The list includes techniques for:

  1. Machine learning approaches, including supervised, unsupervised and reinforcement learning, using a wide variety of methods including deep learning;
  2. Logic- and knowledge-based approaches, including knowledge representation, inductive (logic) programming, knowledge bases, inference and deductive engines, (symbolic) reasoning and expert systems;
  3. Statistical approaches, Bayesian estimation, search and optimization methods.

What I like about this definition is that they define AI as broadly as possible to include traditional symbolic AI, Machine Learning and any combination of those. It also aims to be as neutral as possible to cover technologies that have yet to be developed to be future-proof.

A Risk-based Approach

Another noticeable part of the Act is the acknowledgement that AI systems deployed in different sectors and scenarios have different levels of risks. Thus, each AI system will be categorized under different tiers based on their risk factor.

Source: Summary presentation on the EU AI Act by the European Commission
  1. Unacceptable Risk: This tier includes systems that are outright banned as they contravene EU values. Some examples of this includes social scoring of citizens by public authorities, real-time biometric identification systems in publicly accessible spaces by law enforcement, and systems that exploit vulnerable groups like children or people with disabilities.
  2. High Risk: This tier includes systems deployed in critical infrastructure such as healthcare, recruitment, law enforcement, transportation etc.
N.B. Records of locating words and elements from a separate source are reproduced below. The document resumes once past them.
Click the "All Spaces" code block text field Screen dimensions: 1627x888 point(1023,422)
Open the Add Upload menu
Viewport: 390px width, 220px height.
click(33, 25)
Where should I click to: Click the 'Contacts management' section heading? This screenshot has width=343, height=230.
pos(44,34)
AI system in this category are subject to highly stringent compliance and legal requirements.
  3. Limited Risk: This tier consists of systems that are the most popular form of AI at the moment. These include systems like chatbots, generative AI, emotion detection etc. They are not subject to stringent requirements as the ones above, but are under transparency obligation to
      1. notify humans that they are interacting with an AI system
      2. notify humans that emotional recognition or biometric categorization is being applied to them
      3. apply labels to deep fakes (unless necessary for the exercise of a fundamental right or freedom or for reasons of public interests)
  4. Minimal or No Risk: This tier consists of systems where the risk to a person's rights and safety are considered negligible. Thus, are only subject to voluntary codes of conduct for AI with specific transparency requirements.
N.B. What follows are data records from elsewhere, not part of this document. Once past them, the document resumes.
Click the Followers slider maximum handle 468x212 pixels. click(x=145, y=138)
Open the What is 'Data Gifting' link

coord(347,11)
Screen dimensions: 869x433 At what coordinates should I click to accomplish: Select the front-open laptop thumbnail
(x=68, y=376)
I think this tiered based categorization is a good approach that will enable companies deploying AI systems to know their regulatory obligations clearly.

High Risk Systems

Of the four tiers, high-risk systems are subject to rigorous compliance checks and standardization to operate in the EU market.

CE Marking

The Act clearly states that all high-risk systems should bear the CE marking to indicate their conformity under this Act. In order to affix the CE marking to a high-risk AI system, a provider should undertake the following steps.
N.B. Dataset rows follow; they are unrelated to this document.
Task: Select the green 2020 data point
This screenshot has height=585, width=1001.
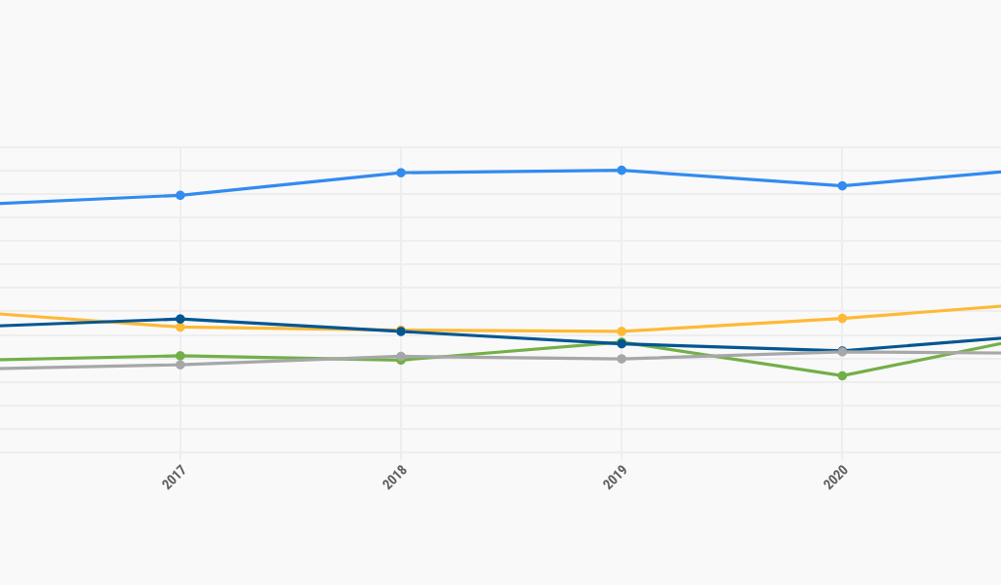Action: [842, 375]
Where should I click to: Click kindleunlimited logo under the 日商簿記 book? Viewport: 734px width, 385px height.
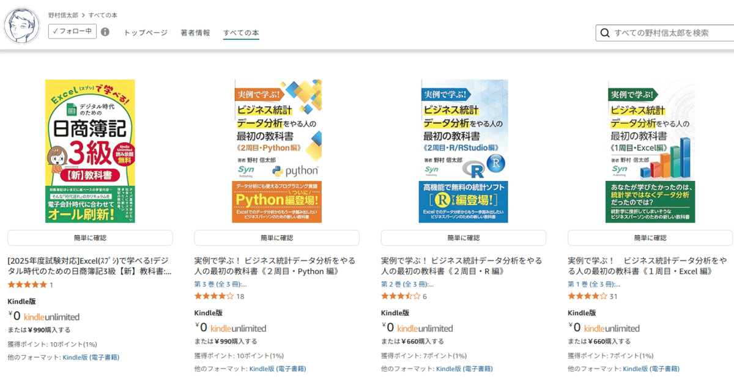coord(51,317)
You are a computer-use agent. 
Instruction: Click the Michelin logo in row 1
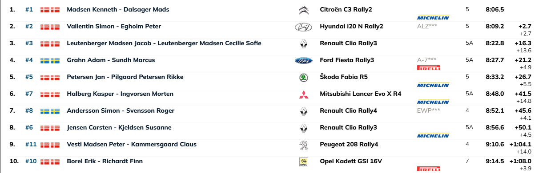(433, 17)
Source: Summary presentation on the EU AI Act by the European Commission


The Act also specifies some requirement on high-risk systems to – establish and implement risk management processes and in light of the intended purpose of the AI system.

These include:

  1. Use high-quality training, validation and testing data (relevant, representative etc.)
  2. Establish documentation and design logging features (traceability & auditability)
  3. Ensure appropriate certain degree of transparency and provide users with information (on how to use the system)
  4. Ensure human oversight (measures built into the system and/or to be implemented by users)
  5. Ensure robustness, accuracy and cybersecurity

In Conclusion

Recent advancements in AI have put the impetus on governments to ensure the safety and fundamental rights of consumers and users of these systems are upheld. AI presents one of the biggest opportunities and also challenges of our times. I didn't so deep into regulations in other jurisdictions like China, Canada, UK, Japan etc. I plan to delve deeper into those as they mature over the coming months.

Any company that have or planning to put systems driven by AI in front of their users need to adapt to this rapidly evolving regulatory landscape. I'm excited to be part of this domain and help develop systems that are both compliant and also enable other companies to do the same.